There are 15 experts in immunization-related fields on the ACIP committee, which develops written recommendations for the routine administration of vaccines to children and adults in the civilian population.
*Updated: 2/26/13
**CORRECTION: A previous version of this story incorrectly described the asplenic patients who should receive the Hib vaccine.
The first update in almost 20 years to the Centers for Disease Control and Prevention’s statement on Haemophilus influenzae type b will reflect changes in the epidemiology of the disease and the vaccines available to prevent it.
The CDC’s Advisory Committee on Immunization Practices unanimously approved a draft of the updated statement on Haemophilus influenzae type b (Hib) at the committee’s meeting Feb. 20.
Dr. Elizabeth C. Briere* summarized the draft statement, which lists the currently available and licensed vaccines, with no changes to previously published recommendations on routine use. But the statement includes guidance for special populations not included in the 1993 statement, consistent with the 2013 IDSA Clinical Practice Guideline for Vaccination of the Immunocompromised, which has not yet been published; as well as 2012 Red Book recommendations, 2011 ACIP General Recommendations on Immunizations, and 2009 ACIP Guidelines for the Prevention and Treatment of Opportunistic Infections for HIV-Infected Adults and Adolescents.In the years since the first Hib vaccine –a polysaccharide vaccine – was licensed in 1985, and the first conjugate Hib vaccine was licensed in 1989, the incidence of invasive Hib infection among children aged under 5 years has dropped dramatically, and has remained low through the 2000s, Dr. Briere of the CDC’s National Center for Immunization and Respiratory Diseases, pointed out at the meeting.

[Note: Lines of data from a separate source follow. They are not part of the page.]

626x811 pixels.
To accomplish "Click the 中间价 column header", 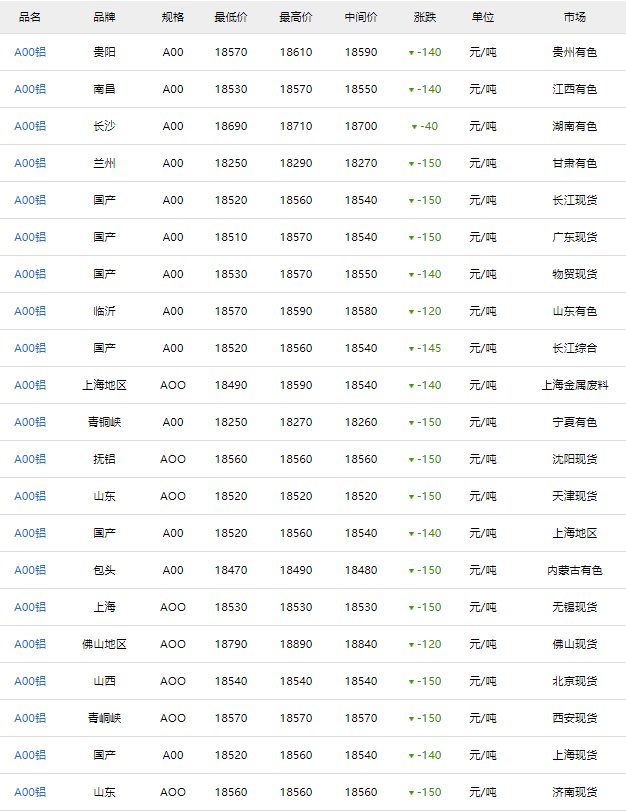I will coord(361,17).
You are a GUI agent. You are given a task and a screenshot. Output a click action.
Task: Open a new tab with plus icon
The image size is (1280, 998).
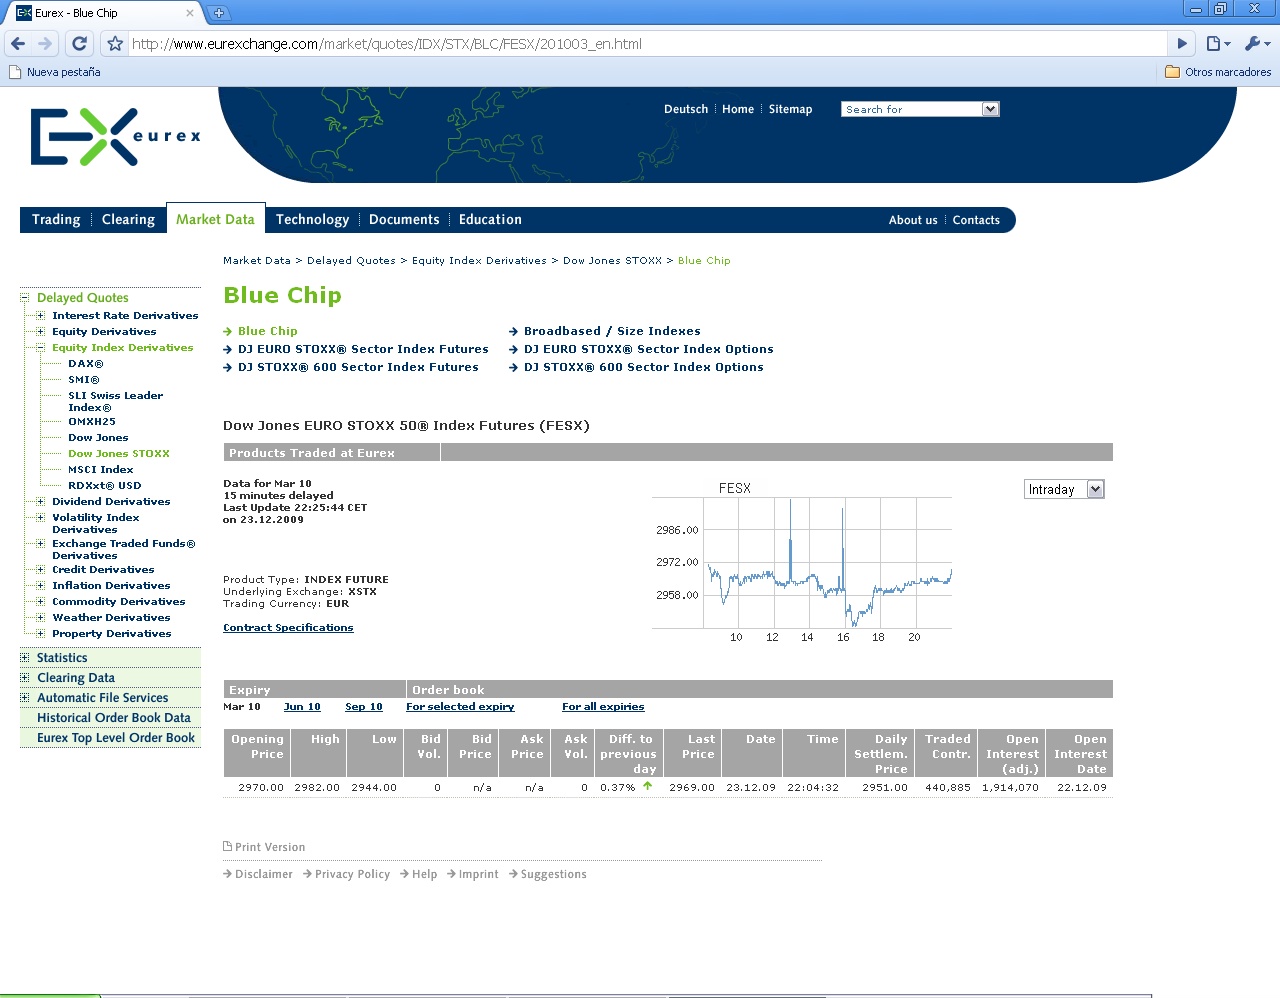(x=219, y=13)
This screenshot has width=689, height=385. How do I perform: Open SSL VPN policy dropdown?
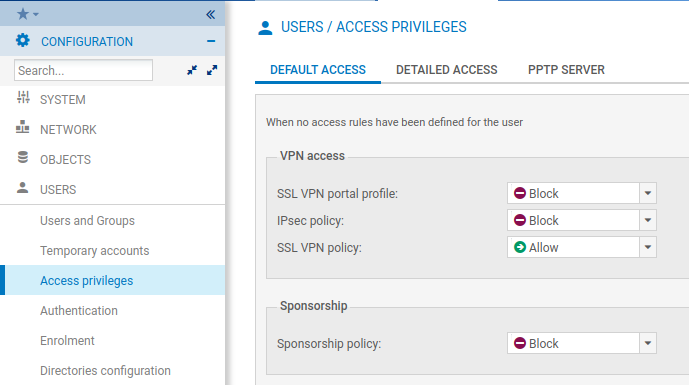(x=648, y=247)
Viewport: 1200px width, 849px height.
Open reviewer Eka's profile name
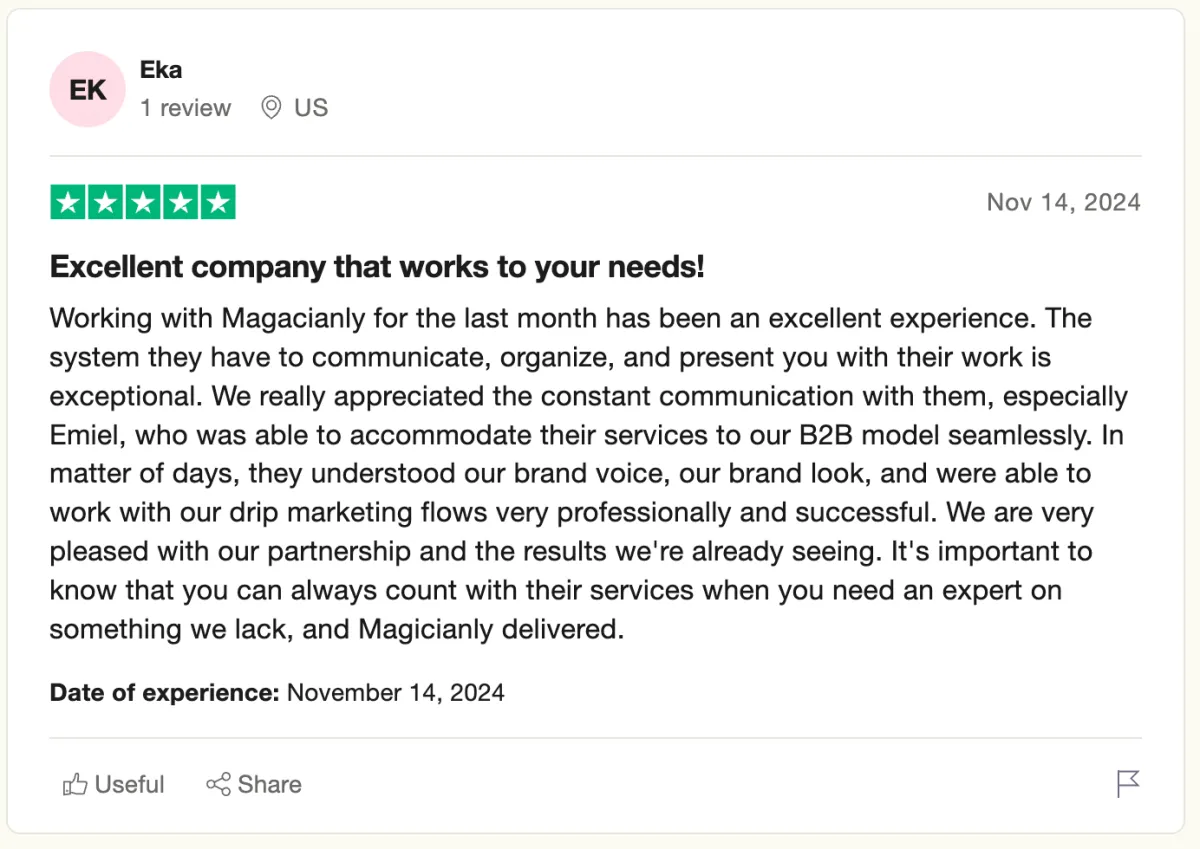click(x=161, y=70)
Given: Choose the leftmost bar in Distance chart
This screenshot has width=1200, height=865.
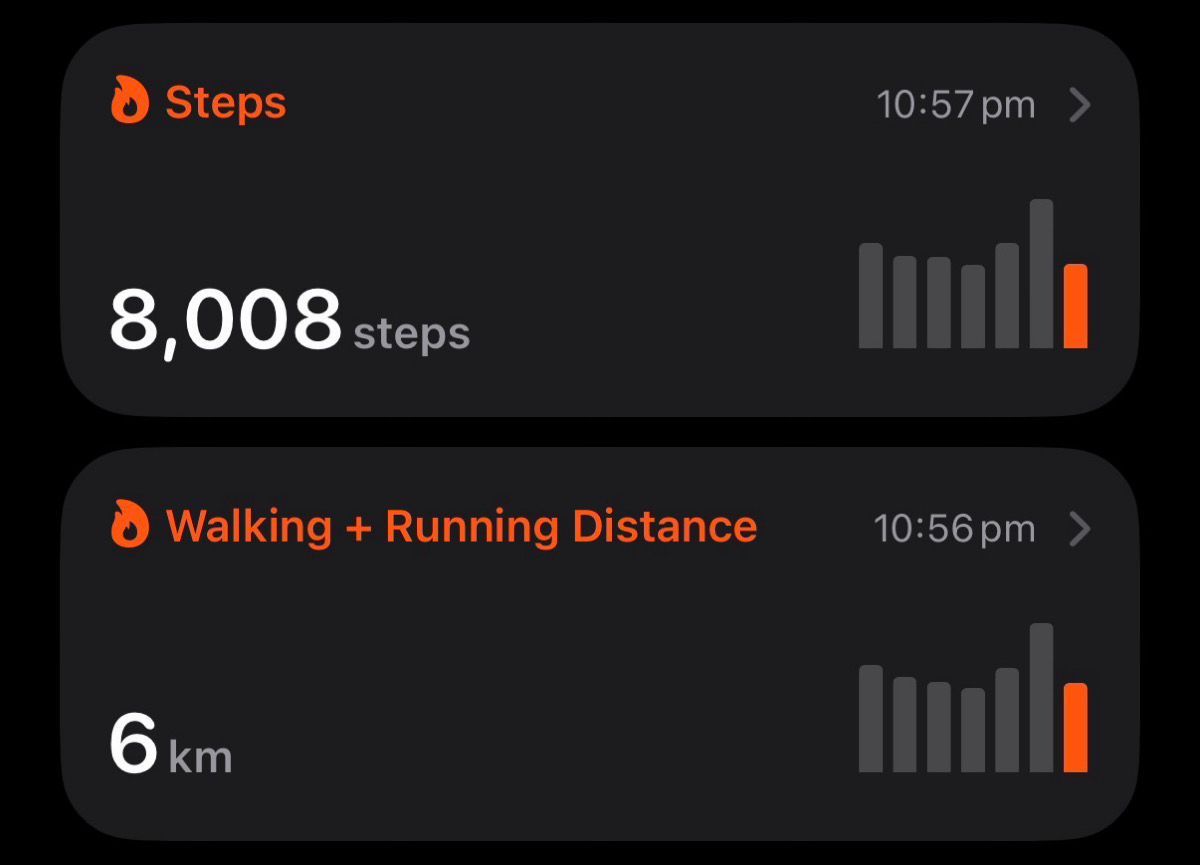Looking at the screenshot, I should click(x=871, y=718).
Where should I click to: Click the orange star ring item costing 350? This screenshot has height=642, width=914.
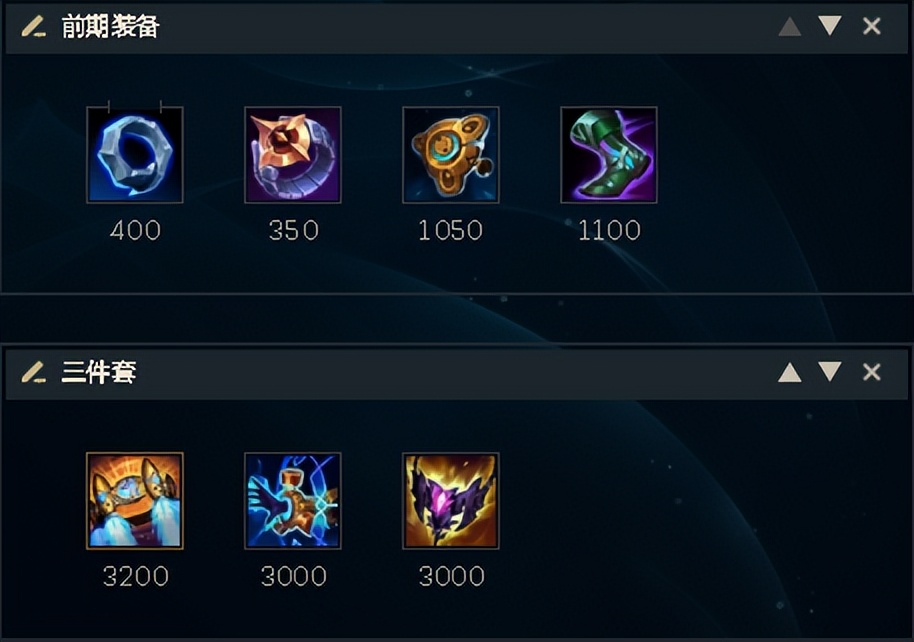293,155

The special populations listed are Alaskan natives and American Indians, children aged under 24 months with invasive Hib, preterm infants, and high-risk groups (those with functional or anatomic asplenia, HIV, IgG deficiency, early component complement deficiency, and recipients of hematopoietic stem cell transplant and chemotherapy).
The guidance for high risk groups includes the recommendation to provide one dose of Hib vaccine to asplenic children aged 60 months and older and asplenic adults who are unimmunized**; and for HIV-infected children aged 60 months and older, who are unimmunized, she said. The Hib vaccination is not recommended for HIV-infected adults.
For patients undergoing an elective splenectomy, who are aged 15 months and older and are unimmunized, one dose of vaccine prior to the procedure is recommended. For children undergoing chemotherapy or radiation therapy who are aged younger than 59 months, revaccination is not required if routine Hib doses were administered 14 or more days before starting treatment. But if the dose is given within 14 days of starting treatment – or during therapy – the recommendation in the guidance is to repeat doses starting at least 3 months following the completion of treatment, Dr. Briere said.
In the updated statement, the guidance for chemoprophylaxis – which was limited in the old statement – is consistent with the guidance in the 2012 Red Book, and includes recommendations for the use of rifampin as chemoprophylaxis, she added.
The draft of the statement was updated after a review of Hib vaccine recommendations, including a draft of IDSA clinical practice guidelines for vaccination of the immunocompromised host, peer-reviewed literature, and surveillance data; and was reviewed by ACIP’s meningococcal and Haemophilus influenzae type b vaccine work group and ACIP voting members, providing comments, prior to the ACIP meeting.
There are 15 experts in immunization-related fields on the ACIP committee, which develops written recommendations for the routine administration of vaccines to children and adults in the civilian population.
*Updated: 2/26/13
**CORRECTION: A previous version of this story incorrectly described the asplenic patients who should receive the Hib vaccine.